BBC's Robert Peston gets a dressing down for smutty Royal Wedding tweets

By Colin Fernandez

-Business editor joked about William and Kate 'having sex at last'
-Peston also mocked the Queen in his tweets

BBC business editor Robert Peston has received a dressing down from his bosses for making remarks on Twitter about William and Kate having sex.

Peston, one of many celebrities and media figures commenting on the Royal Wedding, told his 31,000 Twitter followers: ‘The really important thing about this truly magical day is they can have sex at last.’

Executives at the corporation considered the tweet to be ‘hugely inappropriate’, according to sources, and ordered Peston to remove it.

He also made a series of other comments which might be considered disrespectful.

In one, he said: ‘Bit worried about the new princess. Plainly didn’t read her BBC health and safety manual. Too much waving. Big RSI risk.’

In another, he asked what the collective noun was for Royal pundits, naming Simon Schama, Andrew Roberts and Andrew Morton.

He tweeted: ‘The correct answer, as students of constitutional history will know, is “a lickspittle”.’

In a tweet which might be seen as patronising, he wrote: ‘My favourite moment in a magical morning was when Sky News told us that Her Majesty knows the name of every one of the horses. Bless her.’

A BBC spokesman said the corporation was not making any comment about Peston’s tweeting, but a corporation source confirmed he had been asked to take one of his tweets down.

The source claimed the business editor felt the corporation was over-reacting to ‘a light-hearted Carry On-style comment’.

Centre of attention: The BBC journalist had made lewd comments about Prince William and his wife Kate, the Duchess of Cambridge

Other controversial tweets this weekend came from former England cricket captain Michael Vaughan, who made a risque suggestion that Prince Harry could ‘get lucky’ with the bride’s sister, Pippa, and sports presenter Clare Balding, who wrote: ‘Prince Harry is now telling Prince William a few of his filthiest jokes to settle him down.’

To many broadcasters, and indeed members of the public, Peston’s controversial Twitter posts will come as no surprise.

One industry insider told The Daily Telegraph that he sometimes has difficulty filtering what he’s about to say: ‘Unless you have edited your thoughts, you can't get them out.
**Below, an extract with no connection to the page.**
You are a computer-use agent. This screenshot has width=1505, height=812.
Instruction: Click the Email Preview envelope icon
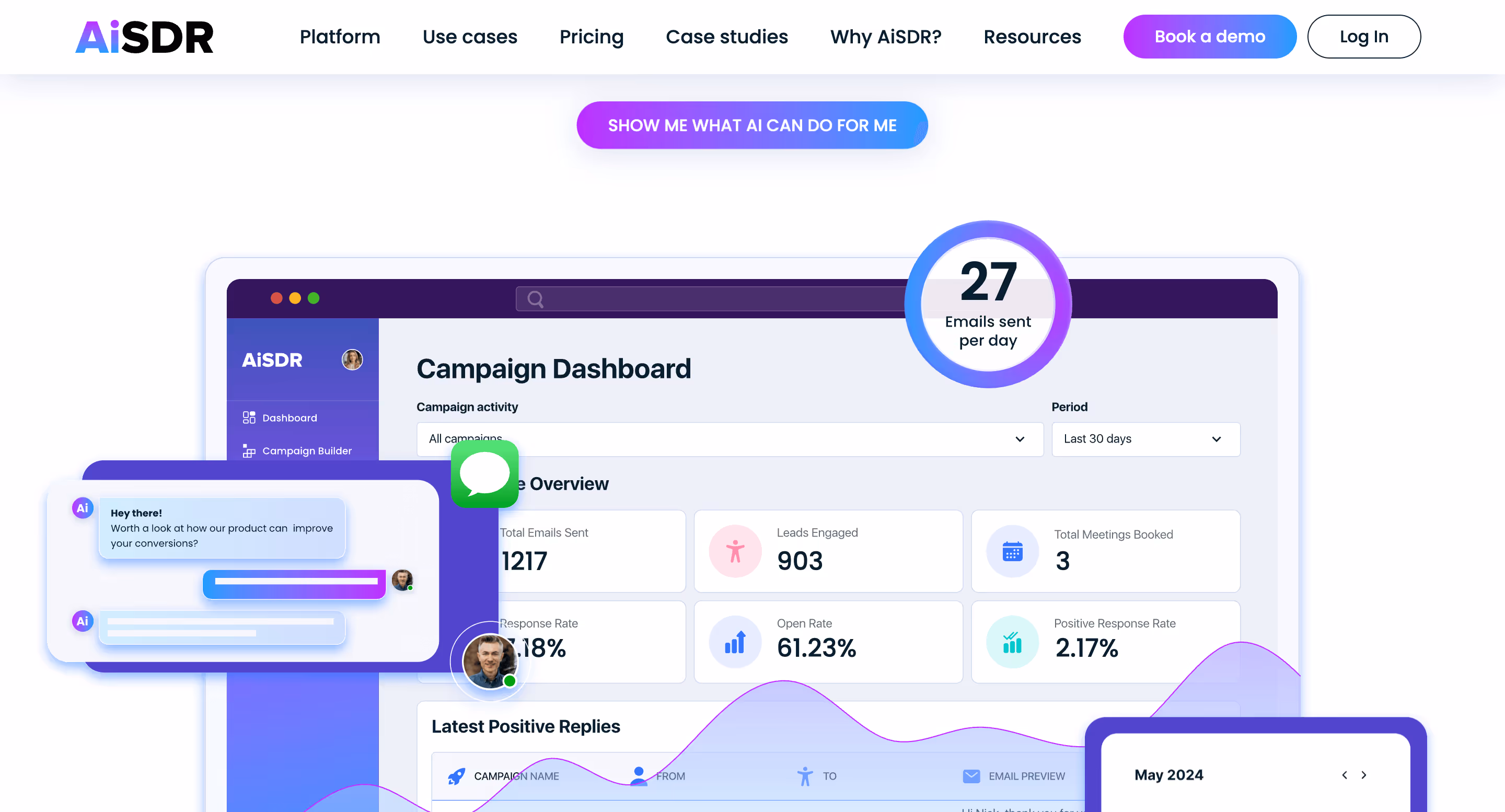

With Peston, you can almost hear the washing machine going round.’

The BBC man is also known for having a delivery to camera that many find annoying, due to his habit of adding in redundant words between sentences.

‘I am, er, um, still not, frankly, as polished, shall we say, as some of my colleagues who have been in the business for donkey's years,’ he told the paper. ‘A number of newspapers have great fun pointing out that I go “er, um” quite a lot.’

He added: ‘I am not going to endeavour to become somebody hugely smooth and polished and completely phoney.’

However, while Peston’s Twitter storm may not be his finest hour, the business guru has had some glittering journalistic achievements in the past, including predicting the collapse of Northern Rock.

Back in 2003 he foresaw that the bank was expanding too fast to remain stable and famously announced that it would ‘soon find itself between a rock and a hard place’.